= EXTRACTED TEXT =
== == ==
Anagha Kulkarni and Mahesh Joshi
M.S. students in Computer Science
University of Minnesota, Duluth
(Practice talks for IICAI conference in Pune, India, Dec 2005)

Tuesday, December 13, 2005
4pm, HH 302

TITLE:
------
Name Discrimination and Email Clustering using Unsupervised Clustering and 
Labeling of Similar Contexts 

AUTHORS:
--------
Anagha Kulkarni and Ted Pedersen

ABSTRACT:
---------
In this paper, we apply an unsupervised word sense discrimination 
technique based on clustering similar contexts (Purandare and Pedersen, 
2004) to the problems of name discrimination and email clustering. Names  
of people, places, and organizations are not always unique. This can  
create a problem when we refer to or seek out information about such  
entities. When this occurs in written text, we show that we can cluster 
ambiguous names into unique groups by identifying which contexts are similar 
to each other. It has been previously shown by  (Pedersen, Purandare, and  
Kulkarni, 2005) that this approach can be successfully used for  
discrimination of names with two-way ambiguity. Here we show that it can 
be extended to multiway distinctions as well. We adapt the cluster 
labeling  technique introduced by (Kulkarni, 2005) for the multiway 
distinctions of name discrimination. On the similar lines of contextual 
similarity, we also observe that email messages can be treated as  
contexts, and that in clustering them  together we are able to group them  
based on their underlying content rather than the occurrence of specific 
strings.
== == ==
= TASK =
Copy out the talk announcement above in full, word for word.
== == ==
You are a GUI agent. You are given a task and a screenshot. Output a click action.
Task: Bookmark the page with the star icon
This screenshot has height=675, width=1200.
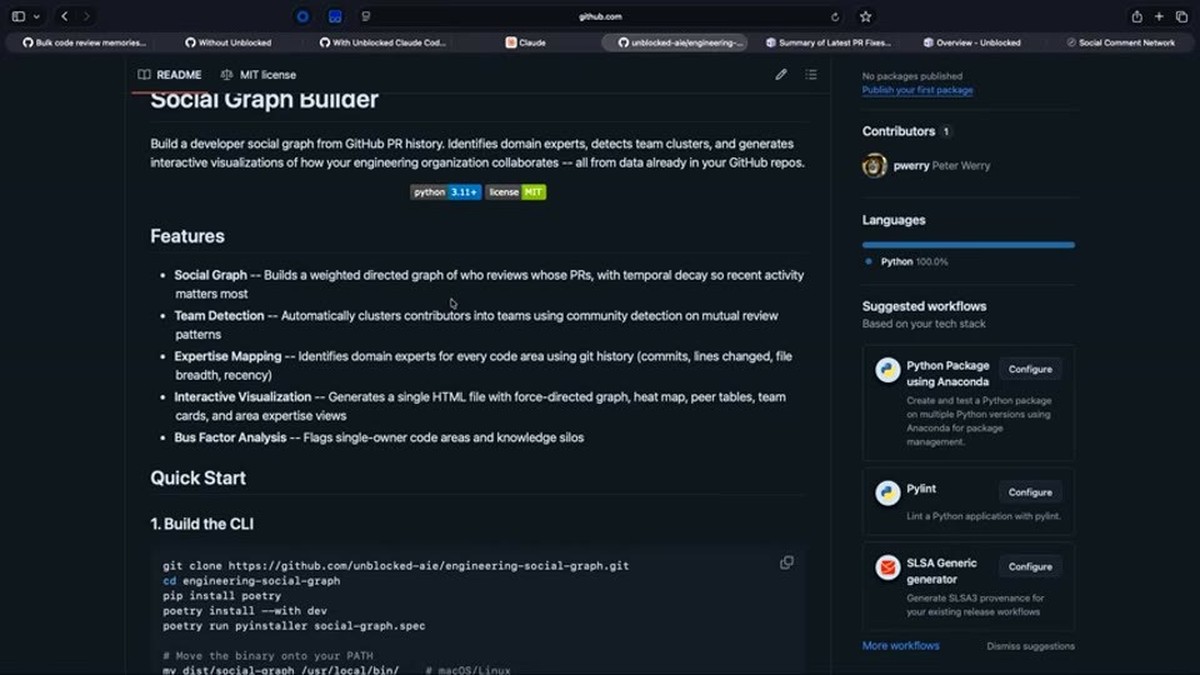coord(865,16)
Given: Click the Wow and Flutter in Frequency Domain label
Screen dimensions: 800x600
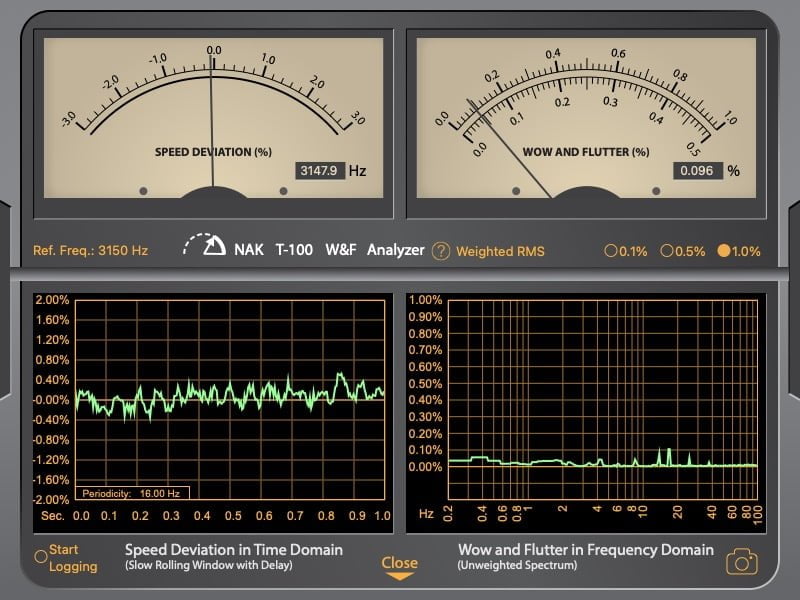Looking at the screenshot, I should tap(585, 550).
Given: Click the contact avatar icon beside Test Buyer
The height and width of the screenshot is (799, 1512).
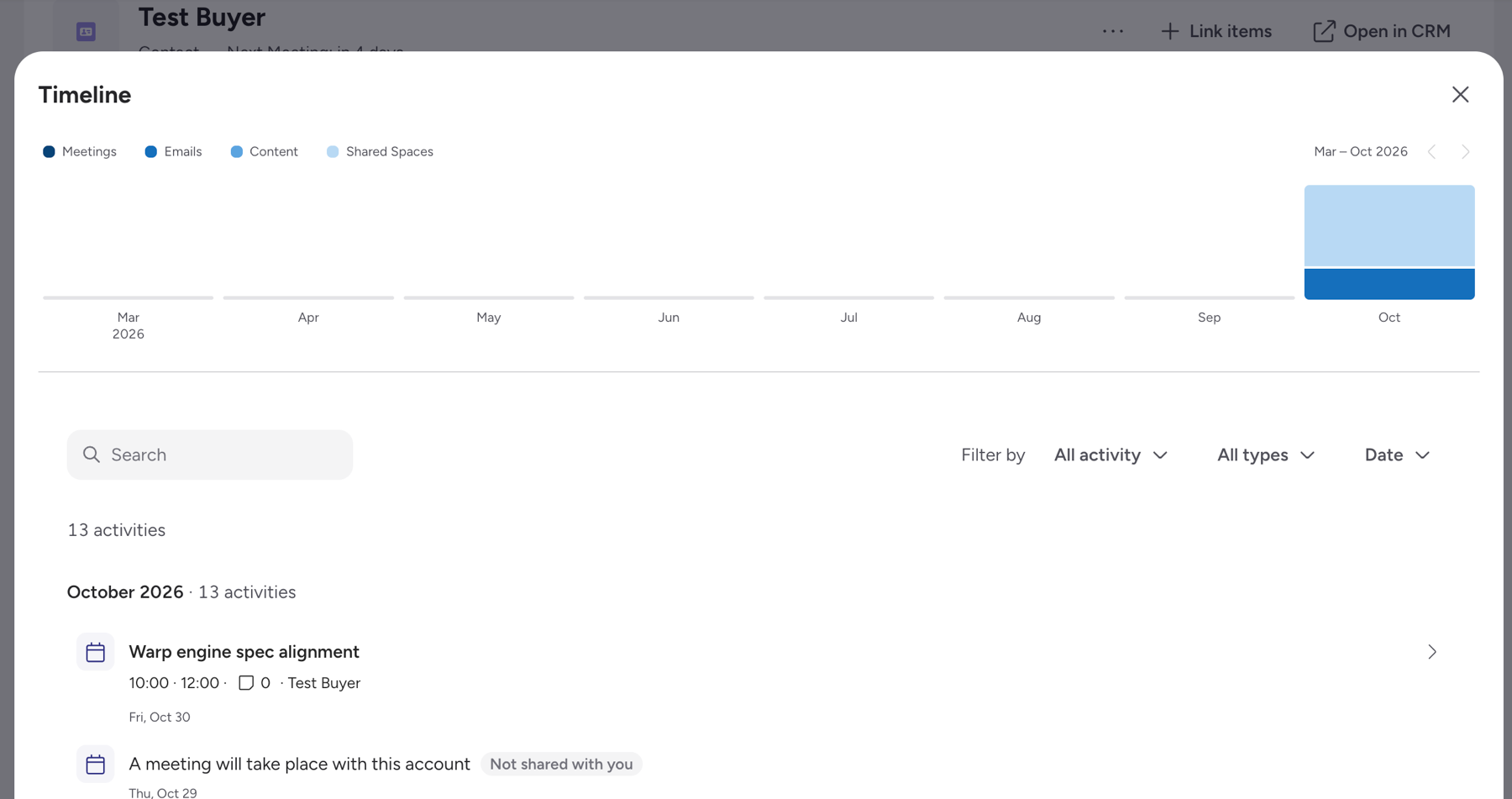Looking at the screenshot, I should pyautogui.click(x=86, y=32).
== == ==
= EXERCISE SOLUTION =
Anagha Kulkarni and Mahesh Joshi
M.S. students in Computer Science
University of Minnesota, Duluth
(Practice talks for IICAI conference in Pune, India, Dec 2005)

Tuesday, December 13, 2005
4pm, HH 302

TITLE:
------
Name Discrimination and Email Clustering using Unsupervised Clustering and 
Labeling of Similar Contexts 

AUTHORS:
--------
Anagha Kulkarni and Ted Pedersen

ABSTRACT:
---------
In this paper, we apply an unsupervised word sense discrimination 
technique based on clustering similar contexts (Purandare and Pedersen, 
2004) to the problems of name discrimination and email clustering. Names  
of people, places, and organizations are not always unique. This can  
create a problem when we refer to or seek out information about such  
entities. When this occurs in written text, we show that we can cluster 
ambiguous names into unique groups by identifying which contexts are similar 
to each other. It has been previously shown by  (Pedersen, Purandare, and  
Kulkarni, 2005) that this approach can be successfully used for  
discrimination of names with two-way ambiguity. Here we show that it can 
be extended to multiway distinctions as well. We adapt the cluster 
labeling  technique introduced by (Kulkarni, 2005) for the multiway 
distinctions of name discrimination. On the similar lines of contextual 
similarity, we also observe that email messages can be treated as  
contexts, and that in clustering them  together we are able to group them  
based on their underlying content rather than the occurrence of specific 
strings.